◆ What you should do:
Reproduce verbatim the rows in the stretch from the line containing "What do you see at coordinates (1040, 369)" through the line containing "(263, 550).", both included.

****************

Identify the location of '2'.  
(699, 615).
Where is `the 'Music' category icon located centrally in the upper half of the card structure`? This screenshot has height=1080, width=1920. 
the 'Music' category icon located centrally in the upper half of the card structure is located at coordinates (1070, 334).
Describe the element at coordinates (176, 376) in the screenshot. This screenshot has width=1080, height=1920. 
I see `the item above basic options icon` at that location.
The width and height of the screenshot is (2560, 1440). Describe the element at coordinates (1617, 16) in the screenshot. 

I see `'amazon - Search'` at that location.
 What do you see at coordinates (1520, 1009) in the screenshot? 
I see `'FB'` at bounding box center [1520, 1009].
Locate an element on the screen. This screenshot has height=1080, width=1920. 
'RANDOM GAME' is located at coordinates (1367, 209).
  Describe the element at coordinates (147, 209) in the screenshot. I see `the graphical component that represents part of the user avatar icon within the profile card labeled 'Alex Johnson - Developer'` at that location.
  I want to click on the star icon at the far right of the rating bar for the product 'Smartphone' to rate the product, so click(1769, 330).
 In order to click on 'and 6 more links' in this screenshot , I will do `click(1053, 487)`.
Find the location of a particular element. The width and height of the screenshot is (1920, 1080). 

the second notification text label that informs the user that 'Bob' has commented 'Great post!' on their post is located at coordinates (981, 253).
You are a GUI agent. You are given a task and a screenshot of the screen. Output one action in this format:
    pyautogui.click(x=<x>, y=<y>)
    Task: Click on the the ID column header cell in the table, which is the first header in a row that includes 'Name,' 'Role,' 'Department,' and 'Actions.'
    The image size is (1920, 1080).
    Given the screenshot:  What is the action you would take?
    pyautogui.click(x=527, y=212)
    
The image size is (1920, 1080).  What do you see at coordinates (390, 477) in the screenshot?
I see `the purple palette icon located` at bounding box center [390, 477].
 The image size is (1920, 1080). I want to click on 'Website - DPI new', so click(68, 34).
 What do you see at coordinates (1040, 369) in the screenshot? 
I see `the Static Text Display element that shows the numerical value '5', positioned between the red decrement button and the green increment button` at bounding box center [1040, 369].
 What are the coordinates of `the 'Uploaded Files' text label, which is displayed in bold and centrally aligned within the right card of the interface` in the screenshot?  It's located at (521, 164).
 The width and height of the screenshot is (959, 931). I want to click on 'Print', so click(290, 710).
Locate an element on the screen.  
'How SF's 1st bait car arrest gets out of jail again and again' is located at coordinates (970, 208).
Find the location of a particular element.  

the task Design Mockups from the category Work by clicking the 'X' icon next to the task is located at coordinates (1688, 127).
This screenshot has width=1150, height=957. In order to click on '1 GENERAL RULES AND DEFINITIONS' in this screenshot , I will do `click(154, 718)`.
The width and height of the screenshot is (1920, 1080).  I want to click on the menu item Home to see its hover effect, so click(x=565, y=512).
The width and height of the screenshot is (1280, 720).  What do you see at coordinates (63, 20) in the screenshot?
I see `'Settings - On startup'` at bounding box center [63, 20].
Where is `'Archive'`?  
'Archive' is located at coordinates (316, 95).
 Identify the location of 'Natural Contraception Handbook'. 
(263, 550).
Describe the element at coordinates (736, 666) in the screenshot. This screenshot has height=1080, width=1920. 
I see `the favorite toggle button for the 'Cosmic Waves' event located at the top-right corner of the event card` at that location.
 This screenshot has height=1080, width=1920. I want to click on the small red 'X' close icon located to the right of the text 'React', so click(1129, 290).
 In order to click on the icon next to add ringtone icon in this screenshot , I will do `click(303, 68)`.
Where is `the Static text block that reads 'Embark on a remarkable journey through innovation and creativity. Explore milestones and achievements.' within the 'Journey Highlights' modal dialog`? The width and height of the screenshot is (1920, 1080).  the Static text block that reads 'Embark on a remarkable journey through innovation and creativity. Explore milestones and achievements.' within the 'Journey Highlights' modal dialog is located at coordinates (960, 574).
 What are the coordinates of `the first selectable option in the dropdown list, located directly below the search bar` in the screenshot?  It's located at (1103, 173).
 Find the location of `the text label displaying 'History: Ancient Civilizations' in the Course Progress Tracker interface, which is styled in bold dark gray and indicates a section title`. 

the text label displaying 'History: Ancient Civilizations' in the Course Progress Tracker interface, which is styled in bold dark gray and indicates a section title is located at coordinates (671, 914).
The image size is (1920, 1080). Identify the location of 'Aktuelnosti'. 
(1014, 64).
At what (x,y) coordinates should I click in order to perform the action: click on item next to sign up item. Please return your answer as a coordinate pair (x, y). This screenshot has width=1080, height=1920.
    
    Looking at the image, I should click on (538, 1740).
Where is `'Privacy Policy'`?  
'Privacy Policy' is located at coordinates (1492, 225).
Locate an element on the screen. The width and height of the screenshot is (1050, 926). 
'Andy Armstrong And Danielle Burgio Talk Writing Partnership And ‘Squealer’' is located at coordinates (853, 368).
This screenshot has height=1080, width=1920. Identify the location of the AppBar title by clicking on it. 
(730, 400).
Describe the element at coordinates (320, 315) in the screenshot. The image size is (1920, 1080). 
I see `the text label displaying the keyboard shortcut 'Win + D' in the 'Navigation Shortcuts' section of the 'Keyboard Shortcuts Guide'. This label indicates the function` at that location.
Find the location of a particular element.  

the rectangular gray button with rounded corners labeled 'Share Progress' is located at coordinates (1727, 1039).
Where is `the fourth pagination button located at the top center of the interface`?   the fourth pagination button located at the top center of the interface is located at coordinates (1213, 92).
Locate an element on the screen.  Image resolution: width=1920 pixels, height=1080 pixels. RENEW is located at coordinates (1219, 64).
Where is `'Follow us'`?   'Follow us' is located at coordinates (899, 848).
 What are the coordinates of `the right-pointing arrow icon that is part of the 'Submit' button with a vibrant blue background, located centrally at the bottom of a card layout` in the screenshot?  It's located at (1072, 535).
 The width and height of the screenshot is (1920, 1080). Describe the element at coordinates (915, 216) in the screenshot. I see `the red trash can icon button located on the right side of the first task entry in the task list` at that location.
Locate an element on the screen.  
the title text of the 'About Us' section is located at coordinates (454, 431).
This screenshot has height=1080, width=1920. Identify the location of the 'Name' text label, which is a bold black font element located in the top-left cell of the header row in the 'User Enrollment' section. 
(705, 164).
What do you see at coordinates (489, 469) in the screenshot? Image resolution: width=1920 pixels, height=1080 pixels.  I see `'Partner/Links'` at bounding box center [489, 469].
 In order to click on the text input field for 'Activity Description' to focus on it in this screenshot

****************

◆ Problem solution:
 What do you see at coordinates (1040, 369) in the screenshot? 
I see `the Static Text Display element that shows the numerical value '5', positioned between the red decrement button and the green increment button` at bounding box center [1040, 369].
 What are the coordinates of `the 'Uploaded Files' text label, which is displayed in bold and centrally aligned within the right card of the interface` in the screenshot?  It's located at (521, 164).
 The width and height of the screenshot is (959, 931). I want to click on 'Print', so click(290, 710).
Locate an element on the screen.  
'How SF's 1st bait car arrest gets out of jail again and again' is located at coordinates (970, 208).
Find the location of a particular element.  

the task Design Mockups from the category Work by clicking the 'X' icon next to the task is located at coordinates (1688, 127).
This screenshot has width=1150, height=957. In order to click on '1 GENERAL RULES AND DEFINITIONS' in this screenshot , I will do `click(154, 718)`.
The width and height of the screenshot is (1920, 1080).  I want to click on the menu item Home to see its hover effect, so click(x=565, y=512).
The width and height of the screenshot is (1280, 720).  What do you see at coordinates (63, 20) in the screenshot?
I see `'Settings - On startup'` at bounding box center [63, 20].
Where is `'Archive'`?  
'Archive' is located at coordinates (316, 95).
 Identify the location of 'Natural Contraception Handbook'. 
(263, 550).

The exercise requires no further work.